Pain is the most common difficulty encountered in oculomotor training. During initial training, no patients experienced severe pain. The proportions of patients with moderate pain in Groups 1, 2, 3, and 4 were 13.33%, 33.34%, 43.33%, and 50%, respectively. When patients experienced moderate pain, their nurses reduced the speed of index finger movement used to guide eye movement; this encouraged patients to maintain interest in training. Three patients in Group 4 reported eyeball pain in the early postoperative period and were unwilling to receive training. The training was completed by adjusting the movement speed of the guiding nurse's index finger. In addition, repeated advice and guidance were provided to ensure patients could follow the proper medical management plan.

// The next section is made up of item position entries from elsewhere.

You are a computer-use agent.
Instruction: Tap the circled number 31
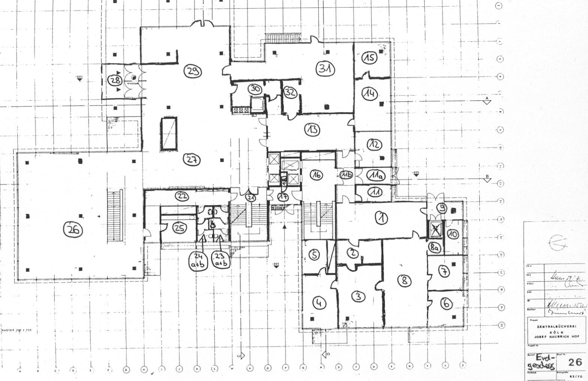tap(325, 69)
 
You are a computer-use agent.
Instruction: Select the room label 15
tap(369, 58)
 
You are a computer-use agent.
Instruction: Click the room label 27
tap(191, 160)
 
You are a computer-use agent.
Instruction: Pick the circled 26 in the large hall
tap(73, 230)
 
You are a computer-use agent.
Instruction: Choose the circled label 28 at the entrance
tap(114, 80)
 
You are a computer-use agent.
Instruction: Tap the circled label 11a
tap(375, 176)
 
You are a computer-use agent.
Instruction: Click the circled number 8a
tap(434, 247)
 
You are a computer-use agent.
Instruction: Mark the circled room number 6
tap(446, 303)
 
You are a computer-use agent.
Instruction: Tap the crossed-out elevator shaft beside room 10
tap(435, 229)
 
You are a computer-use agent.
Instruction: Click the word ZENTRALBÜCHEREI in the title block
tap(555, 327)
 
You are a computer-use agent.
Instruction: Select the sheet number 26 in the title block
tap(574, 362)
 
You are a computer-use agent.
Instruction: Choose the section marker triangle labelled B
tap(487, 179)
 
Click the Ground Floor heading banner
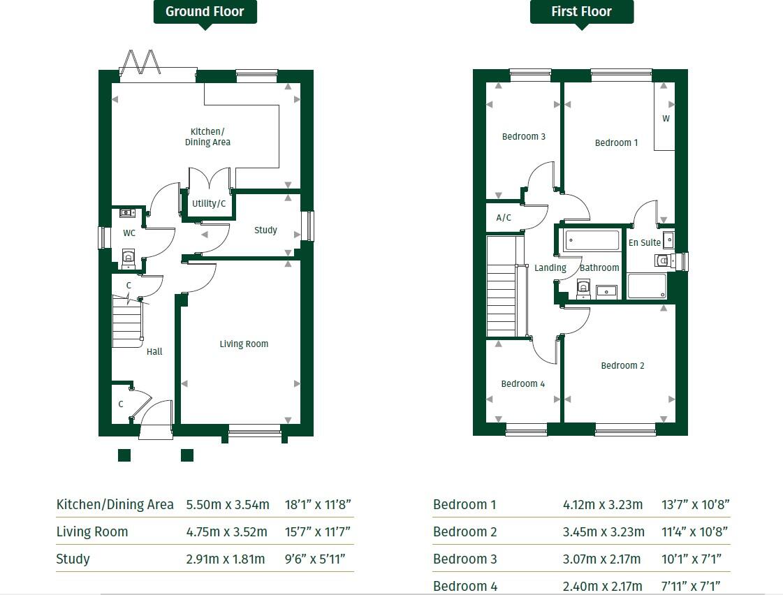tap(205, 12)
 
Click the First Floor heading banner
tap(581, 12)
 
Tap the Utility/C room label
tap(209, 204)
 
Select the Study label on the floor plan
tap(265, 230)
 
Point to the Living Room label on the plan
tap(244, 344)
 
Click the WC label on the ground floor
tap(129, 233)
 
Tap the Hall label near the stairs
tap(154, 351)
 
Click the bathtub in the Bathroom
tap(592, 241)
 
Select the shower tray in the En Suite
tap(647, 286)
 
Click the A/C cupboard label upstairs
tap(504, 218)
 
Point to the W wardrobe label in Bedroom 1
tap(666, 119)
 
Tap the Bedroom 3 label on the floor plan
tap(524, 136)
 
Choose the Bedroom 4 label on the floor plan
tap(522, 383)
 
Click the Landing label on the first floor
tap(550, 267)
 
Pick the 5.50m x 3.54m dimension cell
tap(227, 504)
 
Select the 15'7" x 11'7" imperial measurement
tap(318, 531)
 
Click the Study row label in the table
tap(73, 559)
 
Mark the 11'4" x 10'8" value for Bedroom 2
tap(695, 531)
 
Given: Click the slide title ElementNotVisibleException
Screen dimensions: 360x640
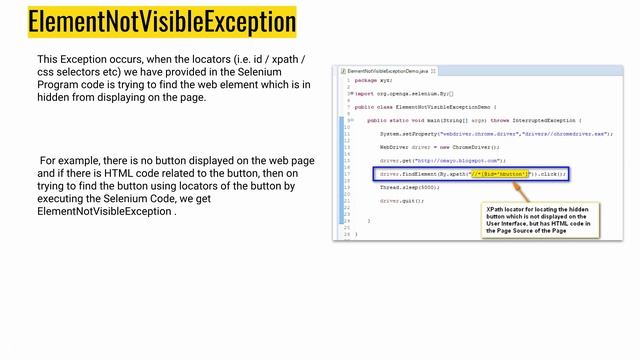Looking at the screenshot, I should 162,21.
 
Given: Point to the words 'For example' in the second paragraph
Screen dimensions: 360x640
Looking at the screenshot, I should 69,160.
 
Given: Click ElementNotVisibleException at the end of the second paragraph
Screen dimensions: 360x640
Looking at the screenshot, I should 105,212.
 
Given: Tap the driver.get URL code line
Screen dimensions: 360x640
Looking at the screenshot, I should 442,160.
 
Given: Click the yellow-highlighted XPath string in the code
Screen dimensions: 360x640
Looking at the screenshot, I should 499,173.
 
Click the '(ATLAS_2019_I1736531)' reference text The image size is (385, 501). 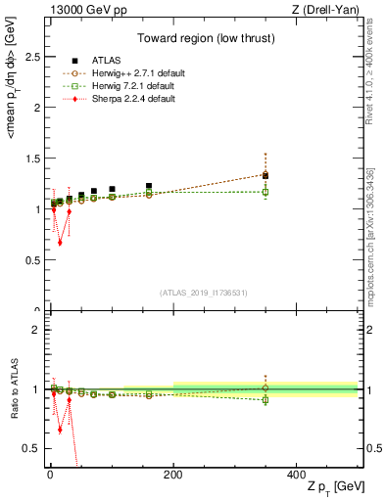tap(202, 294)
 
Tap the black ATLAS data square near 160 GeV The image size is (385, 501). tap(149, 186)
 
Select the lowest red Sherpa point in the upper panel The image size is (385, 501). tap(60, 243)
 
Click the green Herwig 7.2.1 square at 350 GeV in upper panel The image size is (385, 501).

A rough grading method was used in this study, rather than a quantitative assessment; this was a limitation of our study, mainly because the ability to immediately record this relative subjective judgement resulted in poor reproducibility.
Complications of oculomotor training have been previously reported, including hemorrhage and suture rupture due to excessive activity. 19 All clinicians should carefully observe the patient during training. For patients with obvious lower eyelid subcutaneous or retrobulbar hemorrhage, eyelid or bulbar conjunctival edema, or difficulty in eyelid opening, the training should be suspended until bleeding subsides. Therefore, oculomotor training should gradually progress from low to high intensity. The implementation of individualized, multi-dimensional training management is recommended.
In summary, GOT is an effective method to prevent extraocular adhesion and alleviate postoperative diplopia in patients with BOF. GOT improves the patient’s postoperative quality of life by improving pain, incision healing, and satisfaction rate.